7 kinds of mobile app analytics
- App monetization analytics: help you better understand and optimize audiences, and marketing and advertising performance, including fine-tuning in-app messaging, advertising efforts and pricing models.
- App store analytics: help you monitor and analyze your key performance indicators, as well as that of competitors (app installs, revenue and rankings) within the various app stores. These tools analyze how these app store performance indicators are relatively influenced by factors such as keywords, descriptions, marketing campaigns and changes to app assets. (I like to consider this the app equivalent to Google Analytics.)
- In-app engagement analytics: offer insights into app usage from downloads, frequency of use, and length of sessions to actions within the apps, such as events or progress through conversion funnels. Helps you understand how well the app is performing and gathers intelligence to automate in-app engagement through push notifications, personalized content and in-app messaging. Also helps identify opportunities to improve the app experience.
- Mobile app performance management: helps you measure, analyze, and send alerts about the performance of the technology stacks that support the delivery of customer mobile interactions (primarily within browsers and apps). Allows you to measure a variety of performance-impacting metrics, such as crashes and other malfunctions and availability of related services across networks, devices, operating systems and user locations. You can also monitor adherence to service-level agreements and reduce the impact of negative performance.
- Mobile advertising analytics: helps you analyze and attribute digital marketing campaigns to impressions, ad clicks, app installs, in-app behaviors, and in-store or offline sales lift, among other metrics to measure return on advertising spend and effectiveness of ad impressions.
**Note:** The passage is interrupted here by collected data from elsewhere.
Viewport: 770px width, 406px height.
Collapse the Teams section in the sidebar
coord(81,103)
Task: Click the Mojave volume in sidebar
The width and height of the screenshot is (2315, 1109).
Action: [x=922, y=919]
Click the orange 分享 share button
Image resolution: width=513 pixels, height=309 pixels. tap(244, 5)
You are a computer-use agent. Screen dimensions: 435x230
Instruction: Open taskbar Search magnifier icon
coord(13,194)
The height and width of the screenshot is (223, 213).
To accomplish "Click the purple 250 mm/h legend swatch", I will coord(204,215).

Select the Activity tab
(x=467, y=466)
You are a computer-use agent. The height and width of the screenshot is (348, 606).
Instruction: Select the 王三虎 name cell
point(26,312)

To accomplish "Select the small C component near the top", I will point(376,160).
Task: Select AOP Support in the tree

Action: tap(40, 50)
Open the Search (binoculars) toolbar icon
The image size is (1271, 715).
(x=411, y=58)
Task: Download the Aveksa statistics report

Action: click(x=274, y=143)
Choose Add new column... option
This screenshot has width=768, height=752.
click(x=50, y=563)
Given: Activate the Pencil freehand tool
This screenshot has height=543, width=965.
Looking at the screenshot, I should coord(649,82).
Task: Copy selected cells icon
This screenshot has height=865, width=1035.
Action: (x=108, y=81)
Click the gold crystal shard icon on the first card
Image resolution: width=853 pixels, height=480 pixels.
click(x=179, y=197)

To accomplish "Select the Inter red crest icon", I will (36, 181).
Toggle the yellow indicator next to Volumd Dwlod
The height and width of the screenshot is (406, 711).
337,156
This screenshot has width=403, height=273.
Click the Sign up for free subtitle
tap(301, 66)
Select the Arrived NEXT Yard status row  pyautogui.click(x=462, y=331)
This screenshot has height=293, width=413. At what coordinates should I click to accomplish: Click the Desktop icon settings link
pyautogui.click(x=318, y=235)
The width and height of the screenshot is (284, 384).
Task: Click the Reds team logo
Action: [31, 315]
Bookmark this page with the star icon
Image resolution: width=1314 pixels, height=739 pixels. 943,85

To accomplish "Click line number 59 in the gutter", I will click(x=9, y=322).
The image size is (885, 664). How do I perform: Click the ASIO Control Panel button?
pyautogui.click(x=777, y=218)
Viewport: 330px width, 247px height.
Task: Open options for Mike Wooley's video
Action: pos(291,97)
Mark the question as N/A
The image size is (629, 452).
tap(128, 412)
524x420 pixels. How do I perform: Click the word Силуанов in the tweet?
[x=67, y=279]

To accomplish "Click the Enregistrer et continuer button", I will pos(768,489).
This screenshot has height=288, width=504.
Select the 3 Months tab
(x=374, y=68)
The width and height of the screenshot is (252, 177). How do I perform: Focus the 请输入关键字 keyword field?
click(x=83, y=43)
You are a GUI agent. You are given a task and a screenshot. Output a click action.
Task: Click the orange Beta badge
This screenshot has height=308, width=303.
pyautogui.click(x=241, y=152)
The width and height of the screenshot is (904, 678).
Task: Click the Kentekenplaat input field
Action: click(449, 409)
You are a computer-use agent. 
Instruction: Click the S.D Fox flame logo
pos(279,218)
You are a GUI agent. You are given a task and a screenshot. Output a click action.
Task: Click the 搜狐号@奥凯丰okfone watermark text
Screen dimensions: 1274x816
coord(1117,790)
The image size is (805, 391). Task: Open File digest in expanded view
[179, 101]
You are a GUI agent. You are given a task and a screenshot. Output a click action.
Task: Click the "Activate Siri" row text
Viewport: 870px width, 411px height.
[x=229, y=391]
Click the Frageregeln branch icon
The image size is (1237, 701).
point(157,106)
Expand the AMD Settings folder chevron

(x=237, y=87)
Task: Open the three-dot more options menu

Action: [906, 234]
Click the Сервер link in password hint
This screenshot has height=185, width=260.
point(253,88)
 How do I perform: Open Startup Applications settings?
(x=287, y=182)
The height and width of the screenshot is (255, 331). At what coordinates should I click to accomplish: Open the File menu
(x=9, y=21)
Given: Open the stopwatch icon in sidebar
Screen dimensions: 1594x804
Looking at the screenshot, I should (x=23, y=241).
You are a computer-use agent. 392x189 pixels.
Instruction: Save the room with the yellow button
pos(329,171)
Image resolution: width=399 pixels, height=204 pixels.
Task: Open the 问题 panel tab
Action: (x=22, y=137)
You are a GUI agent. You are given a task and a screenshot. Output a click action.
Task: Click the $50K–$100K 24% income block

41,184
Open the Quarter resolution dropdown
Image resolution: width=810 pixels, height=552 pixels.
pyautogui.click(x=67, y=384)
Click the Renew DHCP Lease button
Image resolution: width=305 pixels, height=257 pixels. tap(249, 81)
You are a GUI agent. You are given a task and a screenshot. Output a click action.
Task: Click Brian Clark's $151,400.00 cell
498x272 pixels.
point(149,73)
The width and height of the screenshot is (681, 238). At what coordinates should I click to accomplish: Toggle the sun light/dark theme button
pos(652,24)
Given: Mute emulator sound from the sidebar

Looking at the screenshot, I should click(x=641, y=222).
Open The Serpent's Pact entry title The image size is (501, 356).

- Mobile browser analytics tools: instrument, measure and analyze user browser behavior at an aggregated level. Uses for these tools include the discovery and definition of customer mobile behavioral segments, tracking and reporting on conversions and other engagement key performance indicators, and analyzing the path of customers within and across browsers and app sessions. You can use these tools to glean behavioral and contextual customer insights that inform improvements to mobile applications, optimize mobile marketing campaigns and boost customer experiences within mobile browsers.
- Mobile interaction analytics tools: record what individual mobile customer users are doing within mobile web browsers and mobile apps for video-like playback of individual user sessions. These tools help mobile developers understand what makes some users abandon sessions, in the process identifying performance and design improvement opportunities and situations.
3 layers of the complete stack
In addition to establishing the seven kinds of analytics, Forrester said in its report that feature sets can be classified within three core layers: data management, analytics, and engagement optimization layers, and that these core functions need to work together for a complete mobile analytics solution, or what is often called “the complete stack.”
“Any digital intelligence technology road map must be guided by a three-tiered architecture of data, analytics, and optimization,” Forrester reports. “Technologies that use data and analytics to drive optimized mobile interactions are no different. To build analytics capabilities that inform intelligent and optimized mobile interaction with customers, you need a range of technical capabilities categorized into three layers.”
Do your homework when evaluating mobile app analytics vendors
It’s worth noting that the Forrester report, while it provides information on what vendors provide which types of mobile app analytics, is not intended to compare or evaluate vendor capabilities. It merely mentions examples of vendor within each category.
It is ultimately up to you to do your homework by visiting the websites of relevant vendors, engaging their representatives, requesting product demonstrations and trials, and asking the right questions to determine the right solutions for your business needs.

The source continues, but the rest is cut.